Material to process
◇ ◇ ◇

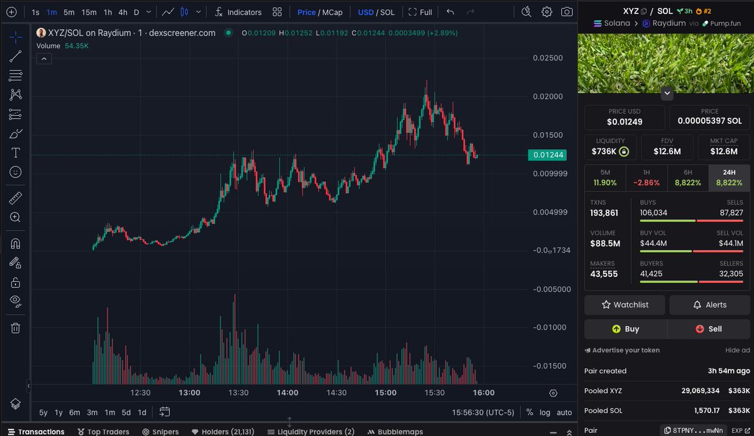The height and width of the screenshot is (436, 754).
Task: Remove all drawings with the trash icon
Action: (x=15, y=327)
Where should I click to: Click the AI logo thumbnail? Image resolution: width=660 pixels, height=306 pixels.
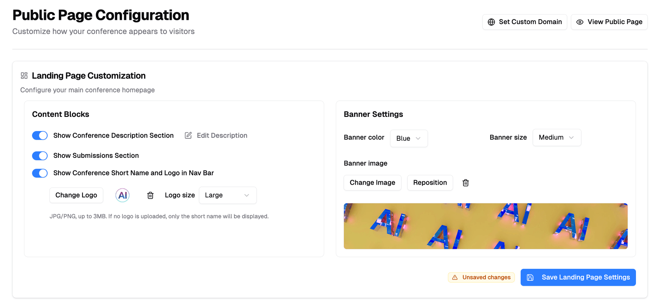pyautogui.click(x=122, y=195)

◇ ◇ ◇

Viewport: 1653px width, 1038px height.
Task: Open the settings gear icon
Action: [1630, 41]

◇ ◇ ◇

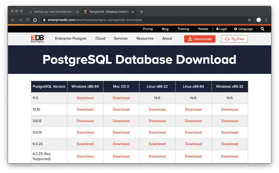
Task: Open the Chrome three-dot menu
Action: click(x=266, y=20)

◇ ◇ ◇

Set down exactly the lines of the listing starting with the line that contains "Viewport: 1653px width, 1038px height." and going on through the line that contains "Action: [1630, 41]".

Viewport: 1653px width, 1038px height.
Task: Open the settings gear icon
Action: [1630, 41]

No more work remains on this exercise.